Wednesday, May 20, 2020

The Unnamed Burden

“You have kept count of my tossings; put my tears in your bottle. Are they not in your book?” – Psalm 56:8

David Brooks writes, “We have entered the endurance phase of this pandemic.” When people ask now how we’re doing, I find myself rather at a loss. Nothing has changed, logistically. Yet there are constant ups and downs. In his book A Grief Observed, C. S. Lewis writes, “One never meets just Cancer, or War, or Unhappiness (or Happiness). One only meets each hour or moment that comes. All manner of ups and downs. Many bad spots in our best times, many good ones in our worst. One never gets the total impact of what we call ‘the thing itself.’ But we call it wrongly. The thing itself is simply all these ups and downs: the rest is a name or an idea.”

We are not meeting a Pandemic. We are meeting each hour or moment that comes as we press on in a world of monotony and future uncertainty, and I’ve found many of those hours and moments unpredictable. Some days are good, some days are bad, and I’m at a loss to explain exactly why, since all days are circumstantially identical. I sometimes feel more depleted by the end of the day than I used to feel. Is it that my work is harder? Perhaps. But it’s also the weight of simply doing what we’re doing, enduring.
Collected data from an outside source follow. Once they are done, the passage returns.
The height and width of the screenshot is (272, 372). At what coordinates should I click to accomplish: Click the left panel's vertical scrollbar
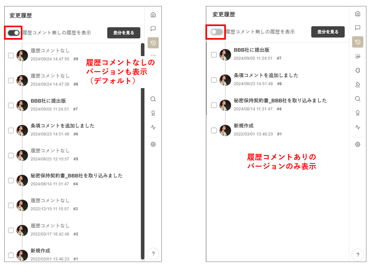pyautogui.click(x=142, y=160)
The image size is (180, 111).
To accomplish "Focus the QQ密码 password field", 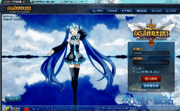I will coord(151,63).
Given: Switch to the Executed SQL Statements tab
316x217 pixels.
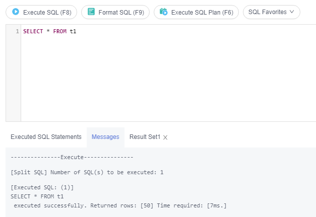Looking at the screenshot, I should point(46,137).
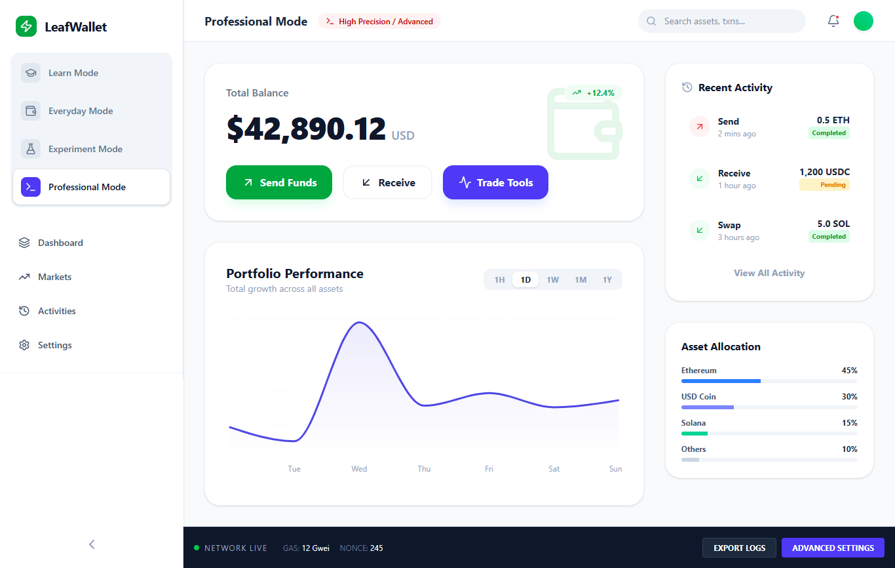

Lewis writes in the same book: “I once read the sentence ‘I lay awake all night with toothache, thinking about toothache and about lying awake.’ That’s true to life. Part of every misery is, so to speak, the misery’s shadow or reflection: the fact that you don’t merely suffer but have to keep on thinking about the fact that you suffer. I not only live each endless day in grief, but live each day thinking about living each day in grief.”
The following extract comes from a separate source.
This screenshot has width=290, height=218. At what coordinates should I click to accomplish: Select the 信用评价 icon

That’s the unnamed burden of this time: not just the unknown, but thinking about the unknown. Not just the monotony, but our awareness of the monotony. Not just the ups and downs, but wondering about the ups and downs. This burden runs like an invisible undercurrent through our day; it eats into our emotions, messes with our attention spans, can cause subconscious anxiety or dread. But this is a burden we don’t have to suppress, or deaden ourselves to, or drug ourselves from—this too is a burden we can cast upon God. We have a God who counts our tossings at night, who sees and keeps and remembers not only every sorrow, but every thought about the sorrow.